Cette mobilisation s’inscrit dans un mouvement national de solidarité avec les Iraniennes et les Iraniens mobilisés depuis le 28 décembre contre le régime en place. Les premières manifestations, déclenchées par la hausse du coût de la vie, se sont rapidement transformées en une contestation plus large du pouvoir théocratique dirigé par Ali Khamenei.
Des rassemblements ont lieu dans de nombreuses villes, dont Téhéran, Chiraz et Yazd, mais aussi dans de plus petites localités. Selon les organisateurs, des centaines de milliers de personnes réclament « liberté, démocratie et dignité ».

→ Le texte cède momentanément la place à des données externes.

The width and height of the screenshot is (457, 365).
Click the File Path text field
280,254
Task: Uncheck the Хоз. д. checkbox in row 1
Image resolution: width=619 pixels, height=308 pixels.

Face à l’ampleur de la contestation, les autorités iraniennes auraient intensifié la répression. Le communiqué évoque des morts, des blessés, des arrestations arbitraires et des disparitions forcées. Depuis le 9 janvier, des coupures d’internet, du téléphone et des messageries auraient également été mises en place afin de limiter la circulation de l’information.
Malgré ce contexte, les manifestants poursuivent leur mobilisation pacifique. Les signataires de l’appel soulignent que le peuple iranien entend décider seul de son avenir, sans intervention extérieure, et réclament des élections libres.
Les organisations appellent par ailleurs les autorités françaises et les institutions européennes à exiger du régime iranien le respect du droit de manifester et de la liberté d’expression, ainsi que la fin immédiate de la répression.
Outre le rassemblement dijonnais, une mobilisation nationale est également prévue samedi 17 janvier à 15 heures au Panthéon, à Paris, ainsi que dans d’autres villes en France. À Dijon, l’appel est soutenu notamment par la Ligue des droits de l’Homme, la CGT, la FSU, la CFDT Bourgogne-Franche-Comté, la Cimade, Oxfam, SOS Racisme, Attac 21, le MRAP et plusieurs structures culturelles et associatives locales.
Les organisateurs concluent leur appel par des mots d’ordre de solidarité : « Femmes, vie, liberté », « À bas les dictateurs » et « Solidarité avec les Iraniennes et Iraniens en lutte pour la démocratie et la liberté ».